So, logically, deplatforming should be a perfectly fair and leftist thing to do. How has it warped into something abusive? Well, point one, there’s nothing that is beyond appropriation by abusers. Nothing is so Theoretically Good that it is beyond abuse. TERFs (Trans-Exclusionary Radical Feminists) and other right-wing bigots have realized to great effect that mass-reporting a single account will eventually get it suspended, whether or not it did anything wrong – to name one example.

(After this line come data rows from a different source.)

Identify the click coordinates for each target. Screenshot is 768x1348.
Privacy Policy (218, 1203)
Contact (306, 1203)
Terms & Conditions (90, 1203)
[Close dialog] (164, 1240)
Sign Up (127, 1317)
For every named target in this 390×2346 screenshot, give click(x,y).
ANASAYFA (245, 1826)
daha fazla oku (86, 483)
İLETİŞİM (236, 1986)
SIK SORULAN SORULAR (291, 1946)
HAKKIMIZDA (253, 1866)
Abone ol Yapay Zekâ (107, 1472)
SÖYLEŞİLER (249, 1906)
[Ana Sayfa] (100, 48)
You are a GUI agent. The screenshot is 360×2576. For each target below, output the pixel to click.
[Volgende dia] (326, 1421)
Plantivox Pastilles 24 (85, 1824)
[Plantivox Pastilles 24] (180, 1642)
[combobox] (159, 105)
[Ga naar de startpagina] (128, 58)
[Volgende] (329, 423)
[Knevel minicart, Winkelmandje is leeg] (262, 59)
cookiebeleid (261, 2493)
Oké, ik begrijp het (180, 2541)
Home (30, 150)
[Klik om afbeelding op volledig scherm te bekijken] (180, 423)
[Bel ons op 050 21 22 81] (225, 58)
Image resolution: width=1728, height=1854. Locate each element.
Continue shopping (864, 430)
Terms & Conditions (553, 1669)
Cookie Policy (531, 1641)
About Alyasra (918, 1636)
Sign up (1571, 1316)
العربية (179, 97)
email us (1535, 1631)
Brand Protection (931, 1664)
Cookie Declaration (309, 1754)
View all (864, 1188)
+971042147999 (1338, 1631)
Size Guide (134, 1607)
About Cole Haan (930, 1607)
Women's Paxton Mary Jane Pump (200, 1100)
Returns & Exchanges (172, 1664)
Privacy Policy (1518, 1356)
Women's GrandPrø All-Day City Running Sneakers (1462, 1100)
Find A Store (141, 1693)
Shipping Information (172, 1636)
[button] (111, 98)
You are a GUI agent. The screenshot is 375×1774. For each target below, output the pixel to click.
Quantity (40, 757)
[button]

But point two, and more challenging, comes back to Audre Lorde. “For the master’s tools will never dismantle the master’s house. They may allow us temporarily to beat him at his own game, but they will never enable us to bring about genuine change. And this fact is only threatening to those women who still define the master’s house as their only source of support.” Often, only the first part of this is quoted. The original essay is from 1984 and still extremely relevant, but the full quote is also important. Deplatforming is a useful tool. It is also a temporary one; a stopgap. And – more than anything else – we should not lose sight of who invented deplatforming (or “cancel culture”, if you’d like to bring it home that way). Perhaps leftists are the ones who brought it online or made it crowd-sourced, but the careers of Eartha Kitt, Zero Mostel, and Janet Jackson did not fizzle out or come to a halt on their own. Or, more brutally, the murders of Martin Luther King Jr. and Fred Hampton – the same principle, taken to its logical extreme, to silence what the state did not want said. This isn’t me comparing a “Silence, TERF” meme to those murders, to be clear. But it would be irresponsible to ever be entirely comfortable with the concept, no matter who’s wielding it.
This is all pretty theoretical, so I’ll bring it back to the main point. What’s the difference between online harassment and online criticism or deplatforming? The border, in my opinion, is going to keep shifting with context, time, etc. But one of the critical points on that border is ‘desired outcome’. Let’s take a racist or otherwise problematic depiction in a book. You take to Twitter, or Tumblr, or Facebook – pick your public forum – and criticize it. Perhaps the author responds! Perhaps they don’t. Now, if an author or author’s friends decide that your one piece of criticism is harassment, that’s clearly bad faith. (Exceptions: if you’ve been going after this author for a while, block-evaded, etc. but that should speak for itself.) But say other people are pointing it out. Again, not harassment. Even if others disagree on whether or not it’s a problematic depiction, A public piece of art is allowed to be discussed in public.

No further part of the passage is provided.